La historia de Bas Jan Ader tiene un final trágico y misterioso, un final propio de un romántico, desaparecido en medio del mar cuando trataba de conformar un proyecto llamado “In Search of the Miraculous” en 1975.
Este ideal de romántico, de héroe trágico en busca de lo sublime, y el papel del mismo dentro del arte, como figura individual y solitaria marcaron una trayectoria sujeta a la melancolía europea y lo onírico del sueño americano.
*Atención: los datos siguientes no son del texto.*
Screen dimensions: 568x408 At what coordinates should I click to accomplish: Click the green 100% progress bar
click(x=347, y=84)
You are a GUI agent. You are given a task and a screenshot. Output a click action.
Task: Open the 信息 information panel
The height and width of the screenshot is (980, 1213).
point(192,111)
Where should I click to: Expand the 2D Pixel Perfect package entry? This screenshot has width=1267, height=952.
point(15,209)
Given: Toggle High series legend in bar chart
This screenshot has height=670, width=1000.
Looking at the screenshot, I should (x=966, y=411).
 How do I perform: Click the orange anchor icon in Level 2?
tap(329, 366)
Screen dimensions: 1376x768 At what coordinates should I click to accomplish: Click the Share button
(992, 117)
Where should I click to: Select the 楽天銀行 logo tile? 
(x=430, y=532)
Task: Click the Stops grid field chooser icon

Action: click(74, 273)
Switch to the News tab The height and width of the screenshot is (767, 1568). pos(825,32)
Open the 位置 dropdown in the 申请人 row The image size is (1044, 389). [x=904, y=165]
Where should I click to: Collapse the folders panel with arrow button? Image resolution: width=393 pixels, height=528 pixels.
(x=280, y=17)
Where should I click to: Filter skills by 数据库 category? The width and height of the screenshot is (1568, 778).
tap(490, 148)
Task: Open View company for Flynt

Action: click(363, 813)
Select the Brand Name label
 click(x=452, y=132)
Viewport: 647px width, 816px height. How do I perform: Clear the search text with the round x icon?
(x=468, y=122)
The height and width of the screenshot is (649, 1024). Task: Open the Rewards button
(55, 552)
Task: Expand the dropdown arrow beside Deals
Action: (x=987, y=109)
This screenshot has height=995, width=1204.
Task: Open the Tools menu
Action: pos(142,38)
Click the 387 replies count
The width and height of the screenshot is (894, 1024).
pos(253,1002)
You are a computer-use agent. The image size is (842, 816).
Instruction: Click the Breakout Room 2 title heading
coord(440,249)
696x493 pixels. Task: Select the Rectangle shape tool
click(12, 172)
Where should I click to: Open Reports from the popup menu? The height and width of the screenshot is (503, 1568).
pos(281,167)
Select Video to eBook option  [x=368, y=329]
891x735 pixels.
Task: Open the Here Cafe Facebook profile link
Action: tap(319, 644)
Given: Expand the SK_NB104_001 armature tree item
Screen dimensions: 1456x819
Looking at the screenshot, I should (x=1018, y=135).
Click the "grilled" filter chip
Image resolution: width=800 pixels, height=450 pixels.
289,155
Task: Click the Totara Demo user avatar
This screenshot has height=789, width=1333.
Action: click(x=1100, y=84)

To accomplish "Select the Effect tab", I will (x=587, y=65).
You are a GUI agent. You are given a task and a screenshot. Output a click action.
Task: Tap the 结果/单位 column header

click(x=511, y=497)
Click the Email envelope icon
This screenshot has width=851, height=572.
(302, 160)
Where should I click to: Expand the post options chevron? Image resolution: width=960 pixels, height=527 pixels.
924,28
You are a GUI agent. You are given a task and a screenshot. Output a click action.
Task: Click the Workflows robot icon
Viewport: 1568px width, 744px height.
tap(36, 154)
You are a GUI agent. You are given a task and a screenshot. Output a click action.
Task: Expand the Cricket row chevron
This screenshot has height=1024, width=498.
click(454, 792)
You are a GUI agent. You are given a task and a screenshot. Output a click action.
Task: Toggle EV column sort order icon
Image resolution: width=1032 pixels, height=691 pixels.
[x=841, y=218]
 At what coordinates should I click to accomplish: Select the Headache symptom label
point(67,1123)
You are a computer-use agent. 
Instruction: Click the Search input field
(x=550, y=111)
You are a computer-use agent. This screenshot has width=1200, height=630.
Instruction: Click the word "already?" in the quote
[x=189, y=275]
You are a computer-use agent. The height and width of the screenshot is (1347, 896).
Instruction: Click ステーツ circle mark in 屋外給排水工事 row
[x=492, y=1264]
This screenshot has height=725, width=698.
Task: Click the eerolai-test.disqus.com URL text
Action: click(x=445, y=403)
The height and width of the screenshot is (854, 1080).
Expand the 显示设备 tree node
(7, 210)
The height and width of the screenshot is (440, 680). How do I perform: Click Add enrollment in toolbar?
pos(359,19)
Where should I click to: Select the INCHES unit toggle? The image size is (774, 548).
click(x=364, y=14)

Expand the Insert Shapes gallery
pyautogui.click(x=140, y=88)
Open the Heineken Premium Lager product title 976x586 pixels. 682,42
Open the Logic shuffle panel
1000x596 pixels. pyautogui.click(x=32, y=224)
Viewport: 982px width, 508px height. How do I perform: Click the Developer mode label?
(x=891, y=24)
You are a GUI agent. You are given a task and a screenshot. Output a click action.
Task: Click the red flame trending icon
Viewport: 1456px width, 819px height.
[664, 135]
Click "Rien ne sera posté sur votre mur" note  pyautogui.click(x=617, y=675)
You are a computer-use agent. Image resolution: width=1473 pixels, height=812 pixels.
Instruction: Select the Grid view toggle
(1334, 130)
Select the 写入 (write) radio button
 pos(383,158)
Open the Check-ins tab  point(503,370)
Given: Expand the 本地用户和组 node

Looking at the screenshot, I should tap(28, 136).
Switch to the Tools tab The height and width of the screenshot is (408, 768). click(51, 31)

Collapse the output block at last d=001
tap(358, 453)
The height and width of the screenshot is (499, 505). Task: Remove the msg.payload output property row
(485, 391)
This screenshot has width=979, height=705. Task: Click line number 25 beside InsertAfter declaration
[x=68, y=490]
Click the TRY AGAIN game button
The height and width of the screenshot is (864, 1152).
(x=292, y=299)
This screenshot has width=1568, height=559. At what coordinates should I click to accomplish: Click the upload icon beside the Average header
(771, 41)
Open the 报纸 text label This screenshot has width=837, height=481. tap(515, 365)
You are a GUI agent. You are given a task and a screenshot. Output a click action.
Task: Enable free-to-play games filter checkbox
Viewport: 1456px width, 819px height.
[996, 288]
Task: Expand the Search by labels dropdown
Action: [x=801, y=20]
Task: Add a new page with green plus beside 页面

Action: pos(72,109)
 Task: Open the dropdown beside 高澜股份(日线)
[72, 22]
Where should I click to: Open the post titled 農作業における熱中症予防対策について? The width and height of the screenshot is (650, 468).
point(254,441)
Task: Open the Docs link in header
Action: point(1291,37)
Ironía, crítica, tragedia y sarcasmo.
Una muestra de esta búsqueda del sentimiento puro se refleja en la obra que podéis ver abajo, concebida en tres formas: fotografía, película y postales que Ader envió a sus amigos. Una imagen conmovedora, una auténtica expresión de dolor, sin causa aparente para quien la recibía, perturbadora por su mensaje “I’m too sad to tell you” (Estoy demasiado triste para contártelo) que evocaba en quien la observase recuerdos amargos de su propia existencia. Ader quiso explorar la emoción contenida en la desesperación y la pérdida, aquello que constituye la profunda brecha que nos separa los unos de los otros.
Web: www.basjanader.com


Vamos, que éste tío destila alegría pura
…pero no deja indiferente, que es lo que pretende.